** Aim of the task **
Pictures must not appear in the copy. Reproduce exactly, and only, the lines from the one with "Screen dimensions: 968x775" through the end of the data below.

** Source records **
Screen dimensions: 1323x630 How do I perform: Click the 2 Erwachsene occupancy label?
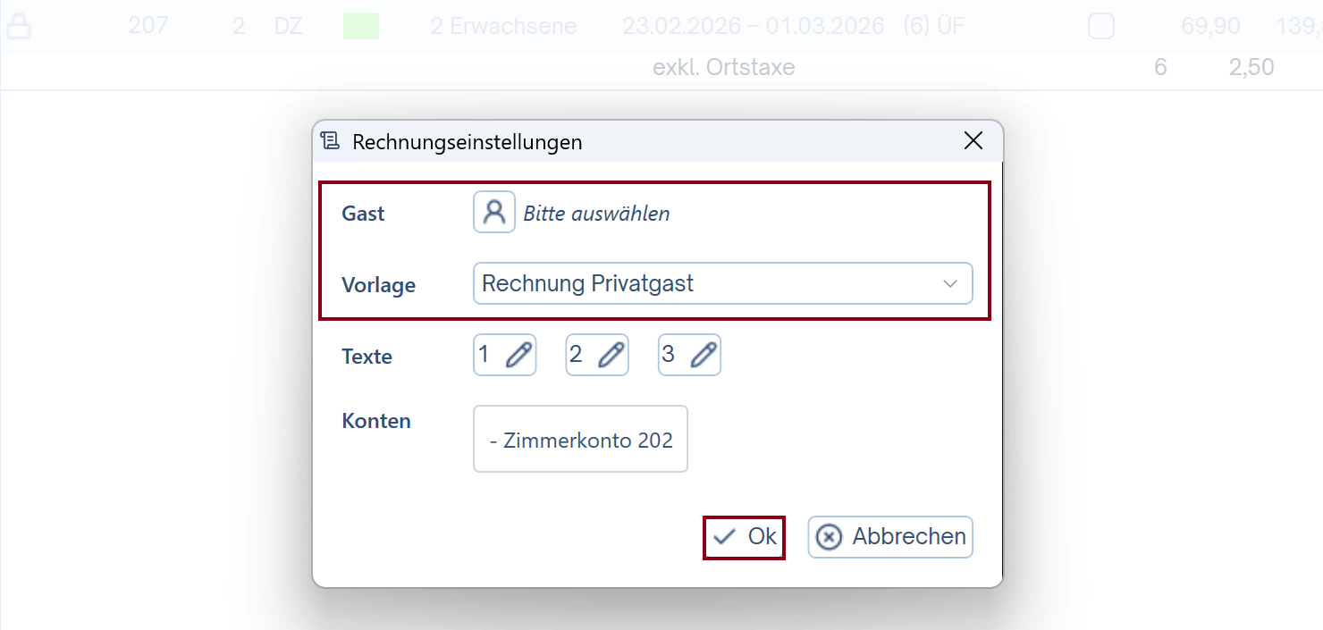coord(502,26)
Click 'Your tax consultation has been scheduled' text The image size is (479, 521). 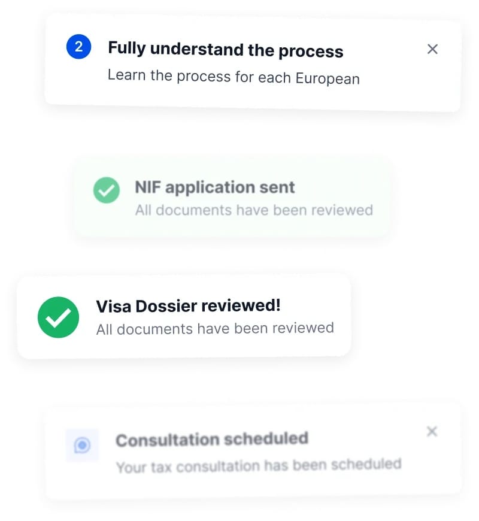click(x=258, y=465)
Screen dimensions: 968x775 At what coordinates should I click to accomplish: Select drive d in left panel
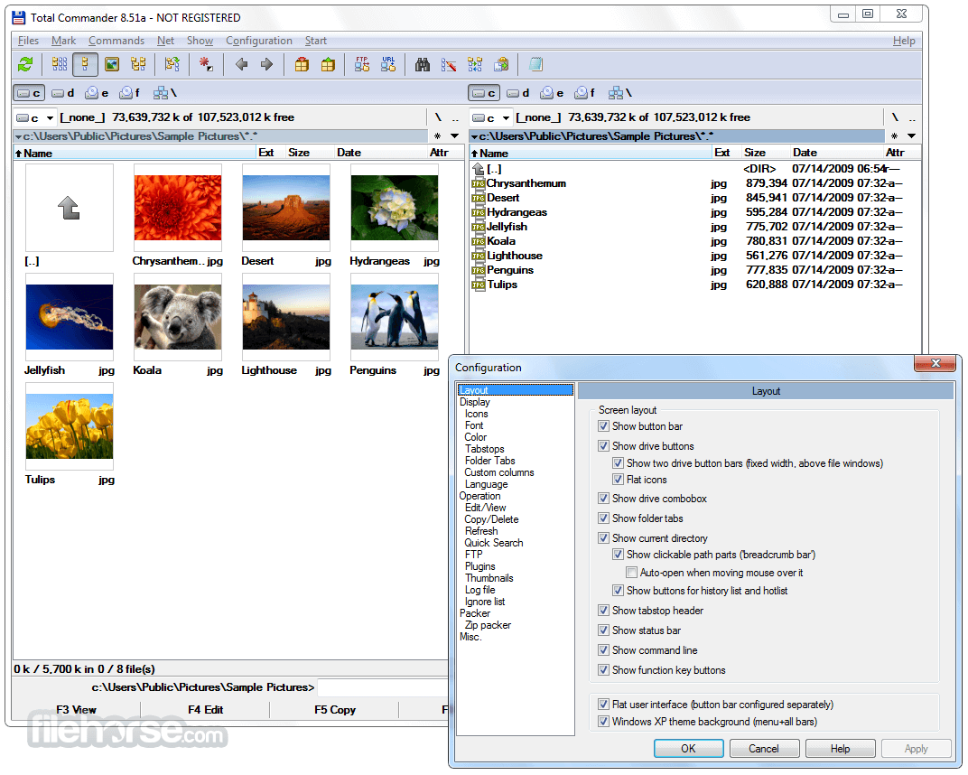63,93
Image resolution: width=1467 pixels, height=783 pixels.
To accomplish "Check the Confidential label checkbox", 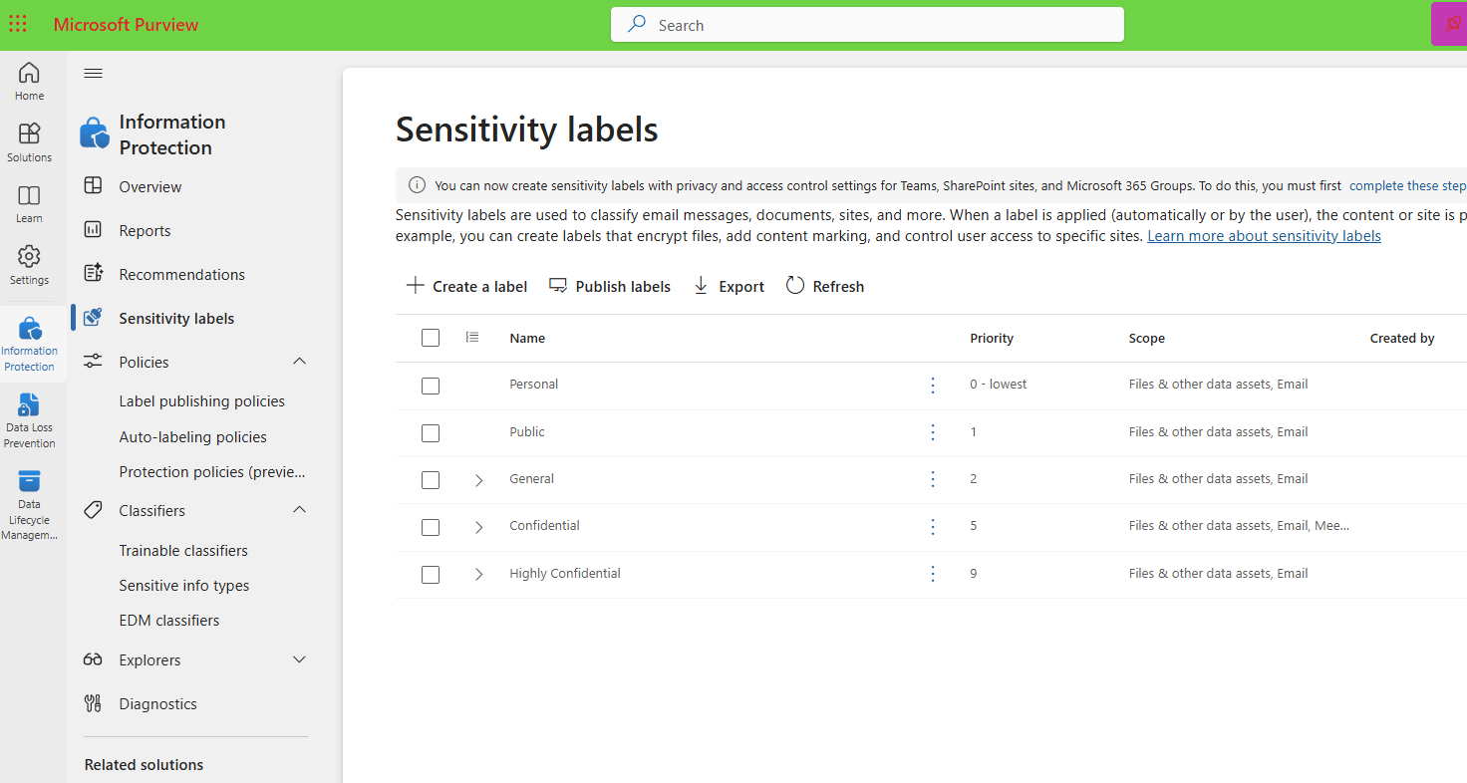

** Exercise result **
Screen dimensions: 968x775 At what coordinates should I click to accomplish: Select drive d in left panel
63,93
Image resolution: width=1467 pixels, height=783 pixels.
To accomplish "Check the Confidential label checkbox", 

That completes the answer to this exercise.